Il pleut pendant la nuit, on entend
l'averse couvrir le grondement de la mer, frapper les
volets et la terrasse, tandis qu'une fuite s'annonce dans la pièce
attenante qui sert de débarras avec le choc répété de
gouttes sur le matériel entreposé. Le
lendemain, malgré la
pluie persistante, Richard, Jean-Louis B. et moi allons faire un
plouf, histoire de nous débarbouiller un
peu dans l'eau limoneuse. Hassan n'en est pas encore revenu !
Nous
courons en maillot et en chaussures jusqu'au sable lavé par la marée
haute où nous laissons les sandales et poursuivons, toujours courant
sous la pluie et dans le vent, jusqu'à la mer qui s'est retirée très
loin. A
ce propos, Jean-Louis B. se fait une frayeur car, après quelques
minutes
de
baignade, il
remonte en cherchant désespérément nos sandales qu'il imagine emportées
par une vague plus longue. Heureusement, nous
les avions déposées suffisamment loin...
Il
faut attendre : les chameaux n'ont pas de muscles aux jambes, nous
explique Hassan, et ils sont incapables
de remonter la côte tant que le sol dérape autant. Le dessous de leurs
pattes est formé de larges coussinets adaptés pour marcher sur un
sable fluide (comme des raquettes sur la neige), mais
pas du tout pour s'accrocher sur la boue ou les rochers. Nous entamons
une
énième partie de tarot jusqu'à ce que la pluie s'estompe et que
nous
puissions repartir vers le gîte suivant, toujours en longeant la côte
où j'aperçois un élégant échassier, peut-être une
aigrette garzette de chez nous qui passe l'hiver ici ou transite simplement
avant de
poursuivre encore plus au sud.
Malgré les averses, l'absence de luminosité
et le vent qui nous souffle dans le dos (à l'inverse du vent dominant,
si l'on en juge par la forme de la végétation), nous apprécions beaucoup
ce paysage sauvage, où
la mer cogne et explose en gerbes renouvelées au bas des falaises
où se découpe, ici une arche, là
un vaste entablement, ailleurs des strates colorées creusées de grottes
ou de canyons où
se déversent en cascades et cuvettes les eaux jaunâtres d'oueds minuscules.
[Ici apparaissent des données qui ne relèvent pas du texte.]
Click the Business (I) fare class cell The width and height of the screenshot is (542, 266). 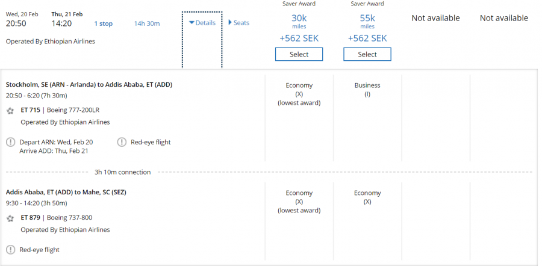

Miraculeusement, dans cet air iodé et l'absence de terre,
la végétation
s'accroche et même fleurit en cette saison tardive mais arrosée.
Il suffit de l'observer, cactus ou plante grasse, pour réaliser toute
l'incongruité de cette pluie qui n'arrive pas à faire germer l'herbe
incapable de résister aux dures conditions d'ensoleillement et de
sécheresse qui règnent d'ordinaire.
Nous avons droit à un spectacle
parfaitement inhabituel, où la vision fantomatique des dromadaires
aux pattes de devant entravées qui broutent un peu plus loin
sous la surveillance de leur
pâtre emmitouflé
dans
son burnous à la capuche pointue
rappelle, s'il en était besoin, que nous sommes bien aux portes
du grand désert aride du Sahara. Hassan
m'annonce qu'il s'apprête à effectuer un stage de botanique
dans le désert d'ici deux à trois semaines, dans le cadre
de sa formation permanente.
Il s'attend à le trouver vert et
fleuri, des conditions idéales pour prendre conscience de la
présence, même dans les zones les plus inhospitalières,
de
traces de vie tenace, capable de s'adapter par un cycle extrêmement
court permettant la reproduction sous forme de graines qui attendront
des lustres s'il le faut l'arrivée de nouvelles précipitations.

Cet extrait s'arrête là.